[Start SOURCE DATA]

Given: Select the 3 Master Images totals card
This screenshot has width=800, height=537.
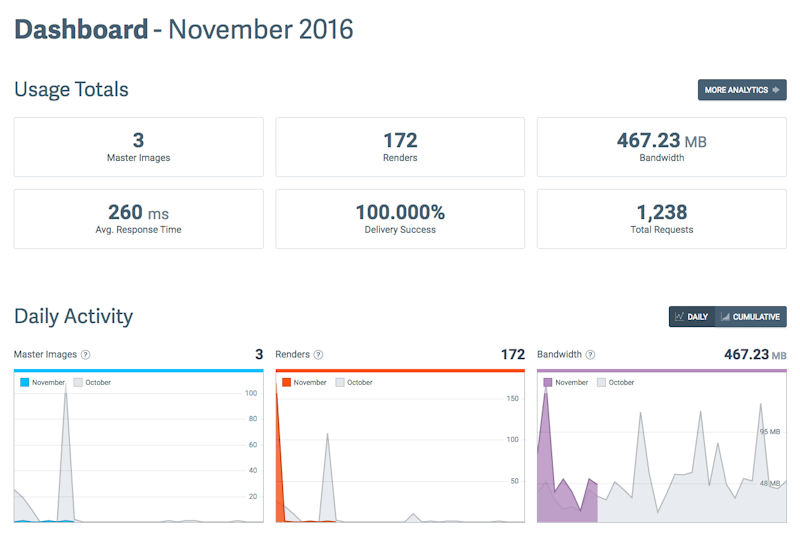Looking at the screenshot, I should tap(138, 147).
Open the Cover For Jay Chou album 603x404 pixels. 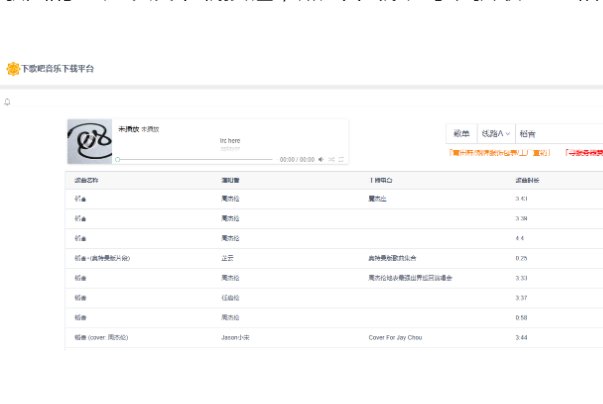coord(395,338)
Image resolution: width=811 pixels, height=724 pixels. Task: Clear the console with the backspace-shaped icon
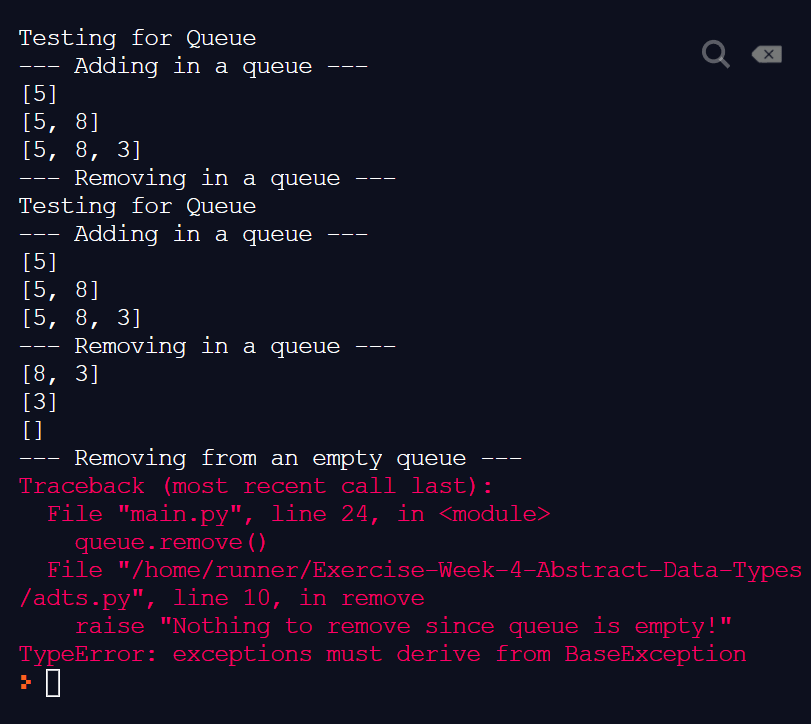click(767, 54)
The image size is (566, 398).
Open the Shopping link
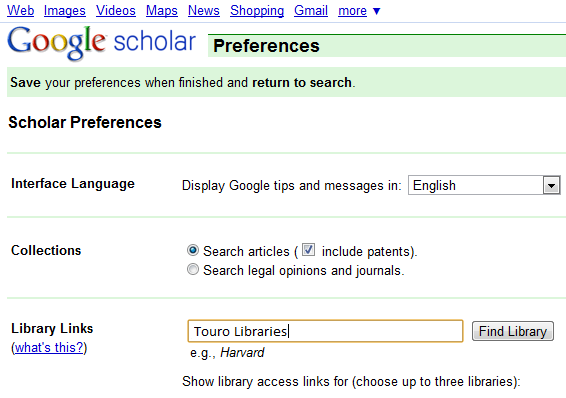click(257, 11)
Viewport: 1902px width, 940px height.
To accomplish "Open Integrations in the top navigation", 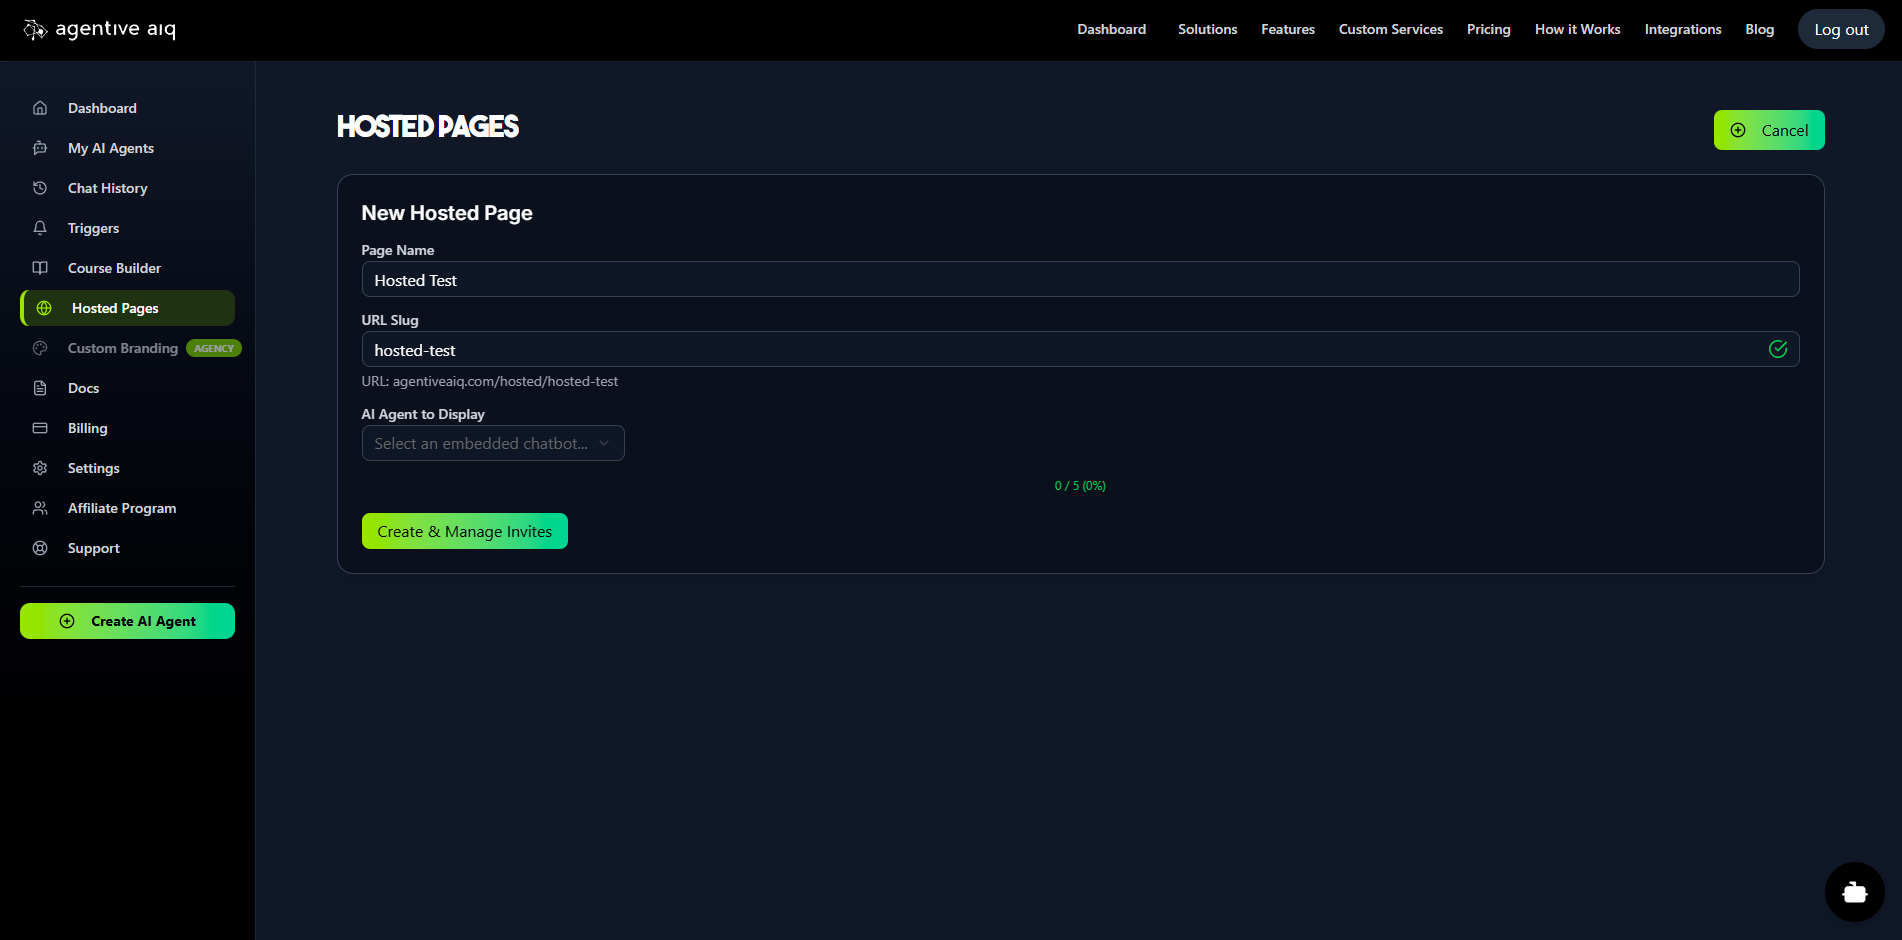I will click(x=1682, y=30).
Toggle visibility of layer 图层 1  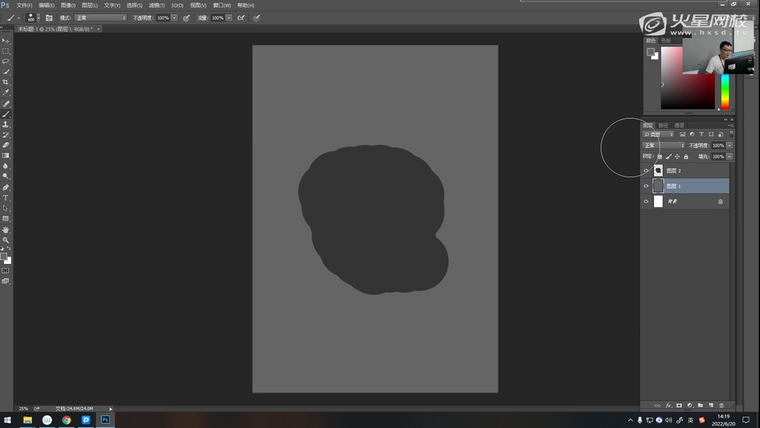(646, 186)
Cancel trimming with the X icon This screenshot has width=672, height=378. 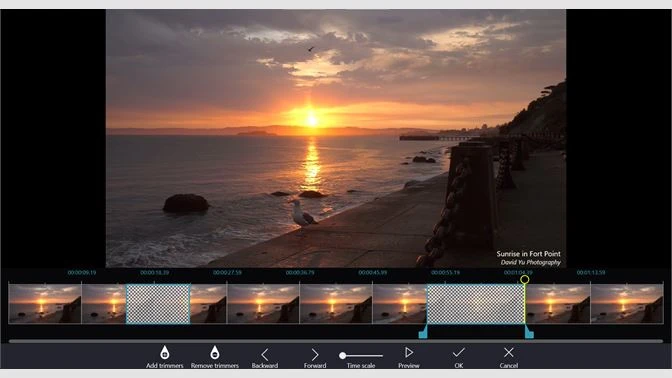(x=509, y=352)
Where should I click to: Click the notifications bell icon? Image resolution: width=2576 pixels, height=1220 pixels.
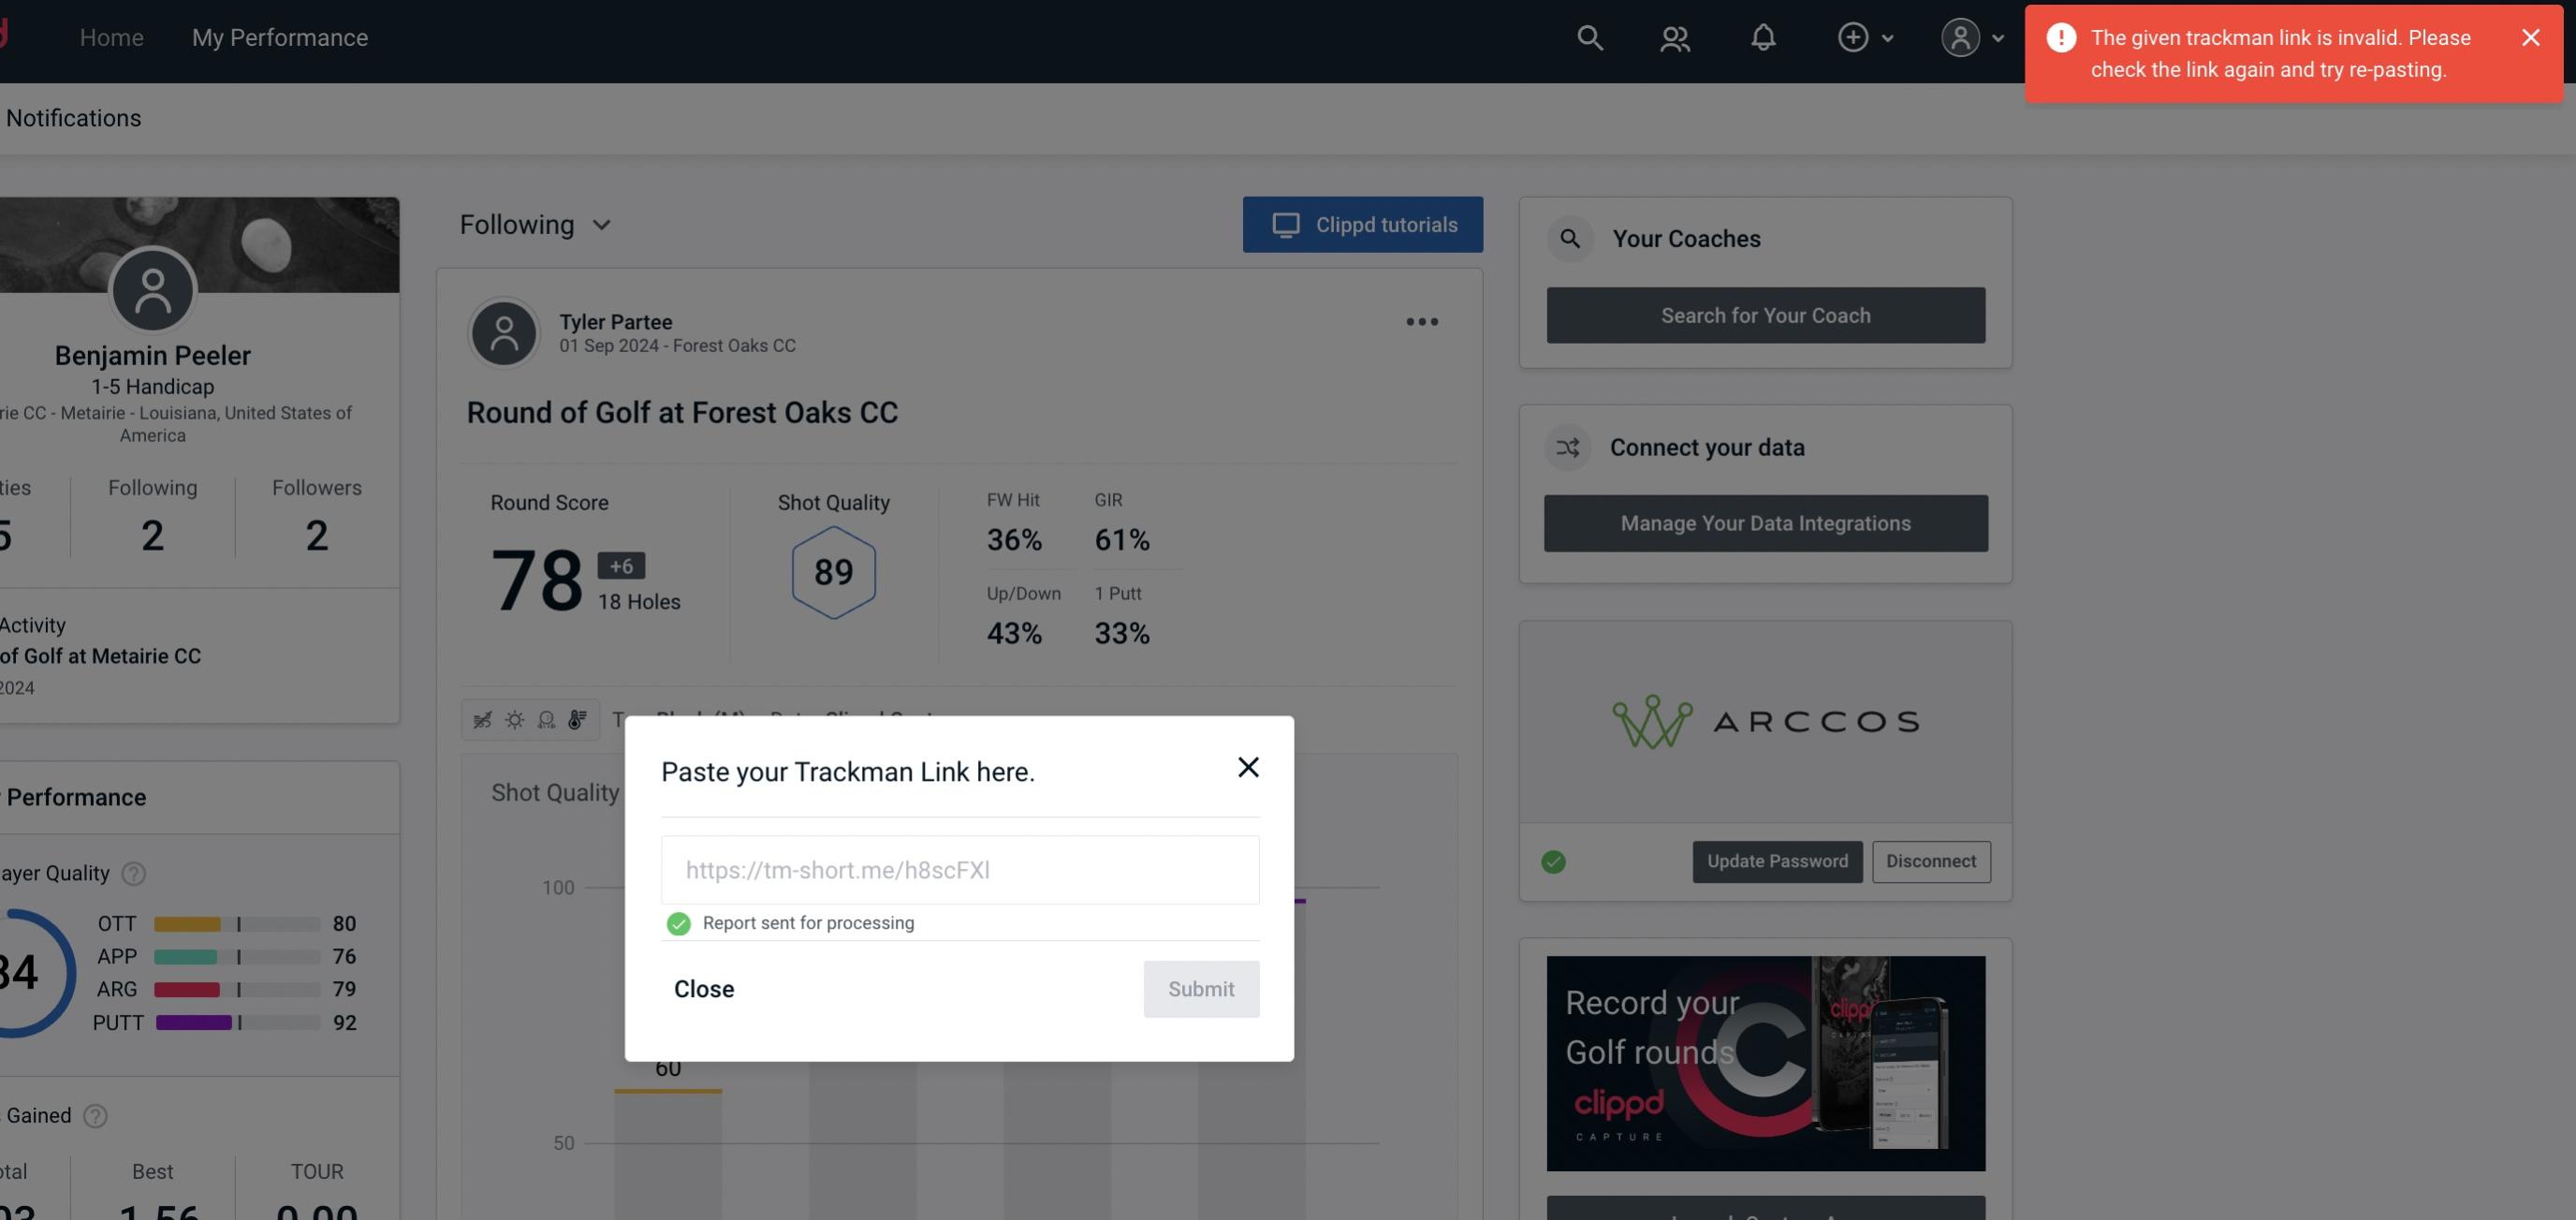pos(1763,37)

[End SOURCE DATA]

**GOAL:** Repeat word for word the stretch of entries from the line containing "Where should I" through the end of the entries, leaving out the pictures.

**EXERCISE ANSWER:**
Where should I click to: Click the notifications bell icon? Image resolution: width=2576 pixels, height=1220 pixels.
pos(1763,37)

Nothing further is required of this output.